> _Given task_
Please retype every line of the listing below exactly as it appears.

> _Data to use_
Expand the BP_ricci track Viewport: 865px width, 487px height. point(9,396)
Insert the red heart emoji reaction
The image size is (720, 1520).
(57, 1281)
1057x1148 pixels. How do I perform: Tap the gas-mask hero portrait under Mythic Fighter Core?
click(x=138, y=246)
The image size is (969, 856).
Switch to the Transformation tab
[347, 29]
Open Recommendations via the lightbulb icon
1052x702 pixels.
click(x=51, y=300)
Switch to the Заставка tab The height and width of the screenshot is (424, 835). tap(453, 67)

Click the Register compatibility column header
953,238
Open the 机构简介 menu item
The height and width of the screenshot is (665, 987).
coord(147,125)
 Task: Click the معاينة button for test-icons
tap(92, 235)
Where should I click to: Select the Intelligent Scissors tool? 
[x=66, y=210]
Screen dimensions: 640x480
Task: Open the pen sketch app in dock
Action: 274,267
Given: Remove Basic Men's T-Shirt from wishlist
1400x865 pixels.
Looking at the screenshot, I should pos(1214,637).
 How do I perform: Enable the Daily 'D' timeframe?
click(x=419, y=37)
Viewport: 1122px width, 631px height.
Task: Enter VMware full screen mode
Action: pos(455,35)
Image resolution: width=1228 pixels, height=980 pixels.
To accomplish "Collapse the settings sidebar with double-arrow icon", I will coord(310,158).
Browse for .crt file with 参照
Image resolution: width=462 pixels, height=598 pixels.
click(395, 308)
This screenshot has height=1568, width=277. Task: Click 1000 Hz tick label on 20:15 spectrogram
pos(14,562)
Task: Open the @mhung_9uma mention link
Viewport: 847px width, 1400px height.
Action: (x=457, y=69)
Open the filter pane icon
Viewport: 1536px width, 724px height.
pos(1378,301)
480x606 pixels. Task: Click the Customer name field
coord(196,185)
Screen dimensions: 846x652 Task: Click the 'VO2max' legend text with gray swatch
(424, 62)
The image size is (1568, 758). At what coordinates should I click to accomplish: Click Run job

> _Solution for this problem_
Expand the BP_ricci track Viewport: 865px width, 487px height. point(9,396)
Insert the red heart emoji reaction
The image size is (720, 1520).
(57, 1281)
1057x1148 pixels. How do I perform: Tap the gas-mask hero portrait under Mythic Fighter Core?
click(x=138, y=246)
The image size is (969, 856).
Switch to the Transformation tab
[347, 29]
Open Recommendations via the lightbulb icon
1052x702 pixels.
click(x=51, y=300)
Switch to the Заставка tab The height and width of the screenshot is (424, 835). tap(453, 67)

Click the Register compatibility column header
953,238
Open the 机构简介 menu item
The height and width of the screenshot is (665, 987).
coord(147,125)
 Task: Click the معاينة button for test-icons
tap(92, 235)
Where should I click to: Select the Intelligent Scissors tool? 
[x=66, y=210]
Screen dimensions: 640x480
Task: Open the pen sketch app in dock
Action: 274,267
Given: Remove Basic Men's T-Shirt from wishlist
1400x865 pixels.
Looking at the screenshot, I should pos(1214,637).
 How do I perform: Enable the Daily 'D' timeframe?
click(x=419, y=37)
Viewport: 1122px width, 631px height.
Task: Enter VMware full screen mode
Action: pos(455,35)
Image resolution: width=1228 pixels, height=980 pixels.
To accomplish "Collapse the settings sidebar with double-arrow icon", I will coord(310,158).
Browse for .crt file with 参照
Image resolution: width=462 pixels, height=598 pixels.
click(395, 308)
This screenshot has height=1568, width=277. Task: Click 1000 Hz tick label on 20:15 spectrogram
pos(14,562)
Task: Open the @mhung_9uma mention link
Viewport: 847px width, 1400px height.
Action: (x=457, y=69)
Open the filter pane icon
Viewport: 1536px width, 724px height.
pos(1378,301)
480x606 pixels. Task: Click the Customer name field
coord(196,185)
Screen dimensions: 846x652 Task: Click the 'VO2max' legend text with gray swatch
(424, 62)
The image size is (1568, 758). At what coordinates should I click to accomplish: Click Run job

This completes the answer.